Taking into consideration the abduction of a Sikh girl, the Ministry of External Affairs (MEA) summoned a senior official of the Pakistan High Commission

Pakistan has left none in the dark that it is a country which is heaven for terrorists and jihadis and hell for Sikh, Hindu and Christian minorities as they are not only treated as second class citizens, they are also forced to face a reality on the issue of their individual dignity and honour in the country. In fact, hardly a day passes when the international community members don’t encounter cases of heinous crimes against minorities in Pakistan.

A few days back, Manmeet Kaur Bulbul, a Sikh girl, resident of Attock District, in Pakistan’s Punjab was allegedly abducted from the vicinity of her home and forcefully converted to Islam and married off to a local Muslim boy. The girl has been identified as the daughter of Gurdwara Panja Sahib’s head granthi. The news spread like wildfire with many demanding justice for the minorities who meet the same fate in Pakistan.

Taking into consideration the recent case of the abduction of the Sikh girl, the Ministry of External Affairs (MEA) summoned a senior official of the Pakistan High Commission following protests from the Sikh community in the national capital outside the High Commission on Monday.

Delhi Sikh Gurdwara Management Committee’s Chief Manjinder Singh Sirsa said, “This has been going on for years where the Sikh community has been subjected to violence in Pakistan. Girls have been abducted and are subjected to forcible conversions. The whole country must be involved in this fight.”

In order to unmask Pakistan and hold it accountable to the international community, the Indian World Forum (IWF) has sought intervention of the United Nations Security Council (UNSC) highlighting the atrocities that minorities go through in Pakistan.

The IWF has written a letter to UNSC president Abdou Abarry, demanding intervention of the UN’s top body, stating, “Minorities living in Islamic Republic of Pakistan are victims of heinous crimes which are threatening International peace. Atrocities ranging from abduction to forceful conversion into Islam of young girls are a matter of great concern and decrease in demographics of minorities portrays lack of compliance of Islamic Republic of Pakistan to UN Charter.”

“Many young girls residing in Khyber Pakhtunwa, Punjab and Sindh province have been missing or abducted and are subjected to sexual exploitation and abuse. Irrespective of several appeals and complaints by their parents and guardians to local authorities, the state of Islamic Republic of Pakistan has failed to take any preventive measure,” IWF Secretary-General Puneet Singh Chandhok said in his letter to the UNSC president.

On the contrary, “the administration and state of Islamic Republic of Pakistan is alleged to be instrumental in protecting and shielding all those accused involved in heinous crimes against minorities living there,” Chandhok wrote.
------------------------------------------------------------
| REQUIRED TASKS |
1. According to the article, why did the Indian World Forum seek the intervention of the United Nations Security Council? Answer in one to three sentences.
2. Can you retype everything in the article from "Pakistan has left" down to "fate in Pakistan."?
The listing is material separate from the article.

Stored items:
------------------------------------------------------------
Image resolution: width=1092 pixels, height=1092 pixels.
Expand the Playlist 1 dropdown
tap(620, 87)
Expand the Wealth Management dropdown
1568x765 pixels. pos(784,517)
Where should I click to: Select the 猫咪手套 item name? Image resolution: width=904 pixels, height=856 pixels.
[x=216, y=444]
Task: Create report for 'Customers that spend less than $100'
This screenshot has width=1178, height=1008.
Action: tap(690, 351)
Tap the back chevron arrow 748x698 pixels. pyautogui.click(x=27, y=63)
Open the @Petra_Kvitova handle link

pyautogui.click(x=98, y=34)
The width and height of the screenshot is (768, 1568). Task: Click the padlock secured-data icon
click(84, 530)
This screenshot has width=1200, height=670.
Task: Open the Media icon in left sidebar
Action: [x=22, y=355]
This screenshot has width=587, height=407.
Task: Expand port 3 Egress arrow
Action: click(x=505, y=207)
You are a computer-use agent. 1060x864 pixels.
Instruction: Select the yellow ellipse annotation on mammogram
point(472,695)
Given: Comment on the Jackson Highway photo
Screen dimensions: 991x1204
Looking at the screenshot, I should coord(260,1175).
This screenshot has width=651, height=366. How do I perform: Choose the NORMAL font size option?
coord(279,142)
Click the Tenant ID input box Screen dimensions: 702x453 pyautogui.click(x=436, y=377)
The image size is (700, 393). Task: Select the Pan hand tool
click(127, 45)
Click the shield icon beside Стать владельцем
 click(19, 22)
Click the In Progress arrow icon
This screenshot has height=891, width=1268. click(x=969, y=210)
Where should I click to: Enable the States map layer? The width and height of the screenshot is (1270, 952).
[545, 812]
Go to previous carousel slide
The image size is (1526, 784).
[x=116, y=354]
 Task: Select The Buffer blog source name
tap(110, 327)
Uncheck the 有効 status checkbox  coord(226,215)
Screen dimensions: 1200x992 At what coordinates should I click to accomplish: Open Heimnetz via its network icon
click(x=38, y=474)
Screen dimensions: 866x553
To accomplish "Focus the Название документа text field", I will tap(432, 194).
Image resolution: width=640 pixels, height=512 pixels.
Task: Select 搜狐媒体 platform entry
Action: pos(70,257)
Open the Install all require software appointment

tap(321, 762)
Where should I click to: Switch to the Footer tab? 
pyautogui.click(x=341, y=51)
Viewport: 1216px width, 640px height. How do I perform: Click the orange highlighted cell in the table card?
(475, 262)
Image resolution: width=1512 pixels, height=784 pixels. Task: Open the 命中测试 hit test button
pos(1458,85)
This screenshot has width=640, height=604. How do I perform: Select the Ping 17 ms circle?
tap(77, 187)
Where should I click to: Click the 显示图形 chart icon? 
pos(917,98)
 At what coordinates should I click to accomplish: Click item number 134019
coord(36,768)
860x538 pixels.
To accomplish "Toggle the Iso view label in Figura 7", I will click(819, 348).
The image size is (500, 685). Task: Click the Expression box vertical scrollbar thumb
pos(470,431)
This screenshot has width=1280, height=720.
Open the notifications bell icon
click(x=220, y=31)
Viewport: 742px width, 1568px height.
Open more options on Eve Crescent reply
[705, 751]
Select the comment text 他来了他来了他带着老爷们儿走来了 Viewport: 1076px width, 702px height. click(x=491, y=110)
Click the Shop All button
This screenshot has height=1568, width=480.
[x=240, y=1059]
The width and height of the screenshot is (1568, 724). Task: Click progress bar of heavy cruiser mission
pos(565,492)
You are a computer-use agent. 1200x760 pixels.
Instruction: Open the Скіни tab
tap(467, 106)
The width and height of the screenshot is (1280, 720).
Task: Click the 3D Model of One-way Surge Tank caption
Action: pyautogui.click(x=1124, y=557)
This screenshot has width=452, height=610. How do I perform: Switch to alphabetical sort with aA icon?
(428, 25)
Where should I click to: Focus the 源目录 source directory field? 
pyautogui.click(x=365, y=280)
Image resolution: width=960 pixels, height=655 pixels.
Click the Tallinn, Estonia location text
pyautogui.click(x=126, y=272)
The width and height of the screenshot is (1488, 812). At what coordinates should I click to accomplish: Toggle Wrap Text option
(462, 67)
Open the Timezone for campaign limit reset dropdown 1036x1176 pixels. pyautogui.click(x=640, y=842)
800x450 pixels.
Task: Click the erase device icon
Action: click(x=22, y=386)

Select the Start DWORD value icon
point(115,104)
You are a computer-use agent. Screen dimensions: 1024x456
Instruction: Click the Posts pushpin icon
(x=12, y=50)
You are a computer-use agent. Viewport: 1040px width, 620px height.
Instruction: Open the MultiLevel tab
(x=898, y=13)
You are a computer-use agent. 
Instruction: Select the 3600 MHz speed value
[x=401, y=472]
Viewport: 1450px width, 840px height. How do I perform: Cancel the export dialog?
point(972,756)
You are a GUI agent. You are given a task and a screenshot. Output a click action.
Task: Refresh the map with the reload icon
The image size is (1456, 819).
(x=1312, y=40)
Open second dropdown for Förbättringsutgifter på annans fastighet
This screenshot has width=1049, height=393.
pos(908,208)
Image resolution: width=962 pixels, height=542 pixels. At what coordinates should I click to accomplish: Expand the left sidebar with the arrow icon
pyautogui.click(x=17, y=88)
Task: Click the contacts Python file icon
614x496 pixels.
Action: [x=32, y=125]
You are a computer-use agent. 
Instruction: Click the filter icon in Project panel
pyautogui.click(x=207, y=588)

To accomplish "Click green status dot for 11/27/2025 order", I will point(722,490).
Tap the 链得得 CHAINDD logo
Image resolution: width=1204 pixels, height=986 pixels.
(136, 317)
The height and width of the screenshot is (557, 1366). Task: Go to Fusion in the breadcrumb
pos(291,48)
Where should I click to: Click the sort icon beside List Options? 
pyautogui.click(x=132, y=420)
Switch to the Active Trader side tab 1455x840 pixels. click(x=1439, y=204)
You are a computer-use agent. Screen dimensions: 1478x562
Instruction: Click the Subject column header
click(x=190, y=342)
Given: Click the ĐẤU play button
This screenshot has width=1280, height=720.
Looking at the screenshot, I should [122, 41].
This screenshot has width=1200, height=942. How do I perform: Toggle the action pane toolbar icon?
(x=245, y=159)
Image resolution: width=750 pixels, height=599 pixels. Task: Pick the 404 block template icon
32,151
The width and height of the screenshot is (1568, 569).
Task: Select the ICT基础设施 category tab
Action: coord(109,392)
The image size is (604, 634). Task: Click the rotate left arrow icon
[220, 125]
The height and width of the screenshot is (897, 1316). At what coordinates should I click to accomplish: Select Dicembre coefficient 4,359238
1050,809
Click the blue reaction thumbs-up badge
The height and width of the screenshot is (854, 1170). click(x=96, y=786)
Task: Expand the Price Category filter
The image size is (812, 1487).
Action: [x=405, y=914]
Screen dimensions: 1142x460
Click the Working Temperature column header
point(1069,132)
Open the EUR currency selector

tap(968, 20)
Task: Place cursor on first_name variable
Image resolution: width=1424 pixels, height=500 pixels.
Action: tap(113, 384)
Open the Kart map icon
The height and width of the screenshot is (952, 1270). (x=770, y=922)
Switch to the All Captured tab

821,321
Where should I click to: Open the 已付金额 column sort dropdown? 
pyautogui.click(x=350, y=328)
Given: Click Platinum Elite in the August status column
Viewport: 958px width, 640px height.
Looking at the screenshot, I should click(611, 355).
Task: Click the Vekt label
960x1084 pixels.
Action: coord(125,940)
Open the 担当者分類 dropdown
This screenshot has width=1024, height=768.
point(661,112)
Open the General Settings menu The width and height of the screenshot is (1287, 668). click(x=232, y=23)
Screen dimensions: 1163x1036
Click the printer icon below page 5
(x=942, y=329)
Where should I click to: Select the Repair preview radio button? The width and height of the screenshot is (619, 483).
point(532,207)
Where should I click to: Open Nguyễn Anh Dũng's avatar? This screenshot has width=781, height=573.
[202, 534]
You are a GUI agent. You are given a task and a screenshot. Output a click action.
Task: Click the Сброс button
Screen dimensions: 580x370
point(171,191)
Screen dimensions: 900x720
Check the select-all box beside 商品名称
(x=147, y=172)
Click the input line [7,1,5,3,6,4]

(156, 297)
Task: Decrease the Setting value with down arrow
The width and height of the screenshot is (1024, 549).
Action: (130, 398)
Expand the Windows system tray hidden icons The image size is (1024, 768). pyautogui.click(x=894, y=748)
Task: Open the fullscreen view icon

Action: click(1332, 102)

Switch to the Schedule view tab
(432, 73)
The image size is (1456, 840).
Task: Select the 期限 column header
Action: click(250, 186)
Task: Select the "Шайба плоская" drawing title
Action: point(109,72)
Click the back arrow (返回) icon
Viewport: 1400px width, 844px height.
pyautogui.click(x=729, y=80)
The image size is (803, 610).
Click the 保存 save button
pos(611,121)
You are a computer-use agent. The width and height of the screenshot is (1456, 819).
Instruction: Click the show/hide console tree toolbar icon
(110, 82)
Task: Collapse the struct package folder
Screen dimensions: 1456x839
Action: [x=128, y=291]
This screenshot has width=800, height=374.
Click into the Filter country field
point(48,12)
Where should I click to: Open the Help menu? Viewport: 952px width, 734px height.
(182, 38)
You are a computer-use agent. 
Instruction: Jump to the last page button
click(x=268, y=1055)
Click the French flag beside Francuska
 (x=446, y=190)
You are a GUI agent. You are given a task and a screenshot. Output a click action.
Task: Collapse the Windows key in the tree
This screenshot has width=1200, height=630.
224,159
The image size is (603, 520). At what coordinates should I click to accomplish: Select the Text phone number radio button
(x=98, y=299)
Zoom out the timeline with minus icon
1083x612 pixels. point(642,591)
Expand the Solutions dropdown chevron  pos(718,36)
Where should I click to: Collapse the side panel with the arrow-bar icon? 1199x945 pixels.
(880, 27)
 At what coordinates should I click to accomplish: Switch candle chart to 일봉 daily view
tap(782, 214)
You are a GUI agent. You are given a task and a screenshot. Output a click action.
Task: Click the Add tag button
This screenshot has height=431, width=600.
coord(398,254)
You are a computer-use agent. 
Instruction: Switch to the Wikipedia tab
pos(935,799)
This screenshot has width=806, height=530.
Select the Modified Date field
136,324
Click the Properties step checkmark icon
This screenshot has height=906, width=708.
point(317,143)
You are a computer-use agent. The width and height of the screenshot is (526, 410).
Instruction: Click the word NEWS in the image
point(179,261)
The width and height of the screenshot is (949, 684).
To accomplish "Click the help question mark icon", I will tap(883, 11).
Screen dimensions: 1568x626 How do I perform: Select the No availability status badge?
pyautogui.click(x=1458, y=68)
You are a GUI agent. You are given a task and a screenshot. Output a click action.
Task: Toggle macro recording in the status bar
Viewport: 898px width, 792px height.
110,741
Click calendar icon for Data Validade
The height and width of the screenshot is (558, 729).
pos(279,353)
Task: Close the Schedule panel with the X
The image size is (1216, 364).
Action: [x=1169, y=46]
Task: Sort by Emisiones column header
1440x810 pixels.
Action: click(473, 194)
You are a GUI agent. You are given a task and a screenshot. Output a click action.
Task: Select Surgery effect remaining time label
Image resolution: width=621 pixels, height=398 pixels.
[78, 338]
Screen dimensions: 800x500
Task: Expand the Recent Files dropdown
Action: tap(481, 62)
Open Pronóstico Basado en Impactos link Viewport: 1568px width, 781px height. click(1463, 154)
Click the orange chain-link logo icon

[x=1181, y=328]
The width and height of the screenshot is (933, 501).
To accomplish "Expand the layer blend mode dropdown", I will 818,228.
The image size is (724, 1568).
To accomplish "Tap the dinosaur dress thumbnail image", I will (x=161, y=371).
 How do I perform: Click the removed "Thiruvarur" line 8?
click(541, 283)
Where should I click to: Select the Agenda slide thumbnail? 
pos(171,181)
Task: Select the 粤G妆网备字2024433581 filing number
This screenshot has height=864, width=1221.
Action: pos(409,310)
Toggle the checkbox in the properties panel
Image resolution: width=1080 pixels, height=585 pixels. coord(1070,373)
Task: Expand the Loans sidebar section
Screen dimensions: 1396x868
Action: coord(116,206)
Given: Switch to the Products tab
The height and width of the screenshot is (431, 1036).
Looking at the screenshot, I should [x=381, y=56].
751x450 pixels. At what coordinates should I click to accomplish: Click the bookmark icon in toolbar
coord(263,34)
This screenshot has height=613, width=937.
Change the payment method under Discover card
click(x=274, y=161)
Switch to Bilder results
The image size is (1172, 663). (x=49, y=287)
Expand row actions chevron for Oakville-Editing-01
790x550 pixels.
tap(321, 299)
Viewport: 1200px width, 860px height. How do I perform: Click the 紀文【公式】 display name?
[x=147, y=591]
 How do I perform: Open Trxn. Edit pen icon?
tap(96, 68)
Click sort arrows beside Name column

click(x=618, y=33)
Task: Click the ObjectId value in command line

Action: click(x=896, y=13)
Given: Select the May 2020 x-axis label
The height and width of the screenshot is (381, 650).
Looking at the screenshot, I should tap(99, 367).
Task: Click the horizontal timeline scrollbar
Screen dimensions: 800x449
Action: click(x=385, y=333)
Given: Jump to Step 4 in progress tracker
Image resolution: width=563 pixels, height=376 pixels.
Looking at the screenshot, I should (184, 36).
------------------------------------------------------------
| PER-TASK OUTPUTS |
1. The Indian World Forum sought the Security Council's intervention to unmask Pakistan and hold it accountable to the international community. It did so by highlighting the atrocities that minorities go through in Pakistan.

2.
Pakistan has left none in the dark that it is a country which is heaven for terrorists and jihadis and hell for Sikh, Hindu and Christian minorities as they are not only treated as second class citizens, they are also forced to face a reality on the issue of their individual dignity and honour in the country. In fact, hardly a day passes when the international community members don’t encounter cases of heinous crimes against minorities in Pakistan.

A few days back, Manmeet Kaur Bulbul, a Sikh girl, resident of Attock District, in Pakistan’s Punjab was allegedly abducted from the vicinity of her home and forcefully converted to Islam and married off to a local Muslim boy. The girl has been identified as the daughter of Gurdwara Panja Sahib’s head granthi. The news spread like wildfire with many demanding justice for the minorities who meet the same fate in Pakistan.